Exercise prompt
Return the listing in full. Keep each line exactly as it is.

Records supplied
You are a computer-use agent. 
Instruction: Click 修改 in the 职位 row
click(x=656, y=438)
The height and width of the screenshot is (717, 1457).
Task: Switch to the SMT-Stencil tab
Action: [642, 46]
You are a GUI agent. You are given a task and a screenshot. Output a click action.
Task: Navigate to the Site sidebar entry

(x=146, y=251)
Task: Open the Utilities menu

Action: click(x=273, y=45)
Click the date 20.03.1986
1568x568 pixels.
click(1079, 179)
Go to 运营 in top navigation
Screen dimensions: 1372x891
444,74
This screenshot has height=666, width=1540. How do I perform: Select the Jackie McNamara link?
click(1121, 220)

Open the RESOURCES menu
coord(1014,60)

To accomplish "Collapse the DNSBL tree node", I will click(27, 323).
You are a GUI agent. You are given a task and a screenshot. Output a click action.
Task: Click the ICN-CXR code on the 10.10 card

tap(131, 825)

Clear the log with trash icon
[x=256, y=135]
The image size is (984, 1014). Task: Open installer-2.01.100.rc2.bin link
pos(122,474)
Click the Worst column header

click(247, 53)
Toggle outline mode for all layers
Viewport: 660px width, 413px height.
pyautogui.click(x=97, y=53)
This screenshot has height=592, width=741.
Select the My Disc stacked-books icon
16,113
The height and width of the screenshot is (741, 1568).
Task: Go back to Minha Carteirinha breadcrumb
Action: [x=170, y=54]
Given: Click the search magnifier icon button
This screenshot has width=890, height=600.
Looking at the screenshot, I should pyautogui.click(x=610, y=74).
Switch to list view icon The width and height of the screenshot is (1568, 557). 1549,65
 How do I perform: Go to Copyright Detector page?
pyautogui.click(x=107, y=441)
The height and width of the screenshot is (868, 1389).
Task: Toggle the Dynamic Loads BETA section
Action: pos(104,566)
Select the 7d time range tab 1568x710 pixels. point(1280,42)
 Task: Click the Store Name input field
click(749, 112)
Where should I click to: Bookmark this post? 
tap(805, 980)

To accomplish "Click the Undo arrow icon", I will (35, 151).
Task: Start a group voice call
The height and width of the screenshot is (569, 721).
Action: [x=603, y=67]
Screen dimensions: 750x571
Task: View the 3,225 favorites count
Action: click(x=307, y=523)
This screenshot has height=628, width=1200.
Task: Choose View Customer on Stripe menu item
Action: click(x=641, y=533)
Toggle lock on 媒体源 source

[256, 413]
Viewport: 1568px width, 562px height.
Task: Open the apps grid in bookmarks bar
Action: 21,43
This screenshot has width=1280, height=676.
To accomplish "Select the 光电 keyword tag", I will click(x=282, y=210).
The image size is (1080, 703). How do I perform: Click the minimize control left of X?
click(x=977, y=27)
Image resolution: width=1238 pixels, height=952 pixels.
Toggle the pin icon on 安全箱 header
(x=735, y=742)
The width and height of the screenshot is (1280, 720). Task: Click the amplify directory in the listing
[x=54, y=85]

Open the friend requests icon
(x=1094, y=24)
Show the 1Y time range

Worked solution
You are a computer-use agent. 
Instruction: Click 修改 in the 职位 row
click(x=656, y=438)
The height and width of the screenshot is (717, 1457).
Task: Switch to the SMT-Stencil tab
Action: [642, 46]
You are a GUI agent. You are given a task and a screenshot. Output a click action.
Task: Navigate to the Site sidebar entry

(x=146, y=251)
Task: Open the Utilities menu

Action: click(x=273, y=45)
Click the date 20.03.1986
1568x568 pixels.
click(1079, 179)
Go to 运营 in top navigation
Screen dimensions: 1372x891
444,74
This screenshot has height=666, width=1540. How do I perform: Select the Jackie McNamara link?
click(1121, 220)

Open the RESOURCES menu
coord(1014,60)

To accomplish "Collapse the DNSBL tree node", I will click(27, 323).
You are a GUI agent. You are given a task and a screenshot. Output a click action.
Task: Click the ICN-CXR code on the 10.10 card

tap(131, 825)

Clear the log with trash icon
[x=256, y=135]
The image size is (984, 1014). Task: Open installer-2.01.100.rc2.bin link
pos(122,474)
Click the Worst column header

click(247, 53)
Toggle outline mode for all layers
Viewport: 660px width, 413px height.
pyautogui.click(x=97, y=53)
This screenshot has height=592, width=741.
Select the My Disc stacked-books icon
16,113
The height and width of the screenshot is (741, 1568).
Task: Go back to Minha Carteirinha breadcrumb
Action: [x=170, y=54]
Given: Click the search magnifier icon button
This screenshot has width=890, height=600.
Looking at the screenshot, I should pyautogui.click(x=610, y=74).
Switch to list view icon The width and height of the screenshot is (1568, 557). 1549,65
 How do I perform: Go to Copyright Detector page?
pyautogui.click(x=107, y=441)
The height and width of the screenshot is (868, 1389).
Task: Toggle the Dynamic Loads BETA section
Action: pos(104,566)
Select the 7d time range tab 1568x710 pixels. point(1280,42)
 Task: Click the Store Name input field
click(749, 112)
Where should I click to: Bookmark this post? 
tap(805, 980)

To accomplish "Click the Undo arrow icon", I will (35, 151).
Task: Start a group voice call
The height and width of the screenshot is (569, 721).
Action: [x=603, y=67]
Screen dimensions: 750x571
Task: View the 3,225 favorites count
Action: click(x=307, y=523)
This screenshot has height=628, width=1200.
Task: Choose View Customer on Stripe menu item
Action: click(x=641, y=533)
Toggle lock on 媒体源 source

[256, 413]
Viewport: 1568px width, 562px height.
Task: Open the apps grid in bookmarks bar
Action: 21,43
This screenshot has width=1280, height=676.
To accomplish "Select the 光电 keyword tag", I will click(x=282, y=210).
The image size is (1080, 703). How do I perform: Click the minimize control left of X?
click(x=977, y=27)
Image resolution: width=1238 pixels, height=952 pixels.
Toggle the pin icon on 安全箱 header
(x=735, y=742)
The width and height of the screenshot is (1280, 720). Task: Click the amplify directory in the listing
[x=54, y=85]

Open the friend requests icon
(x=1094, y=24)
Show the 1Y time range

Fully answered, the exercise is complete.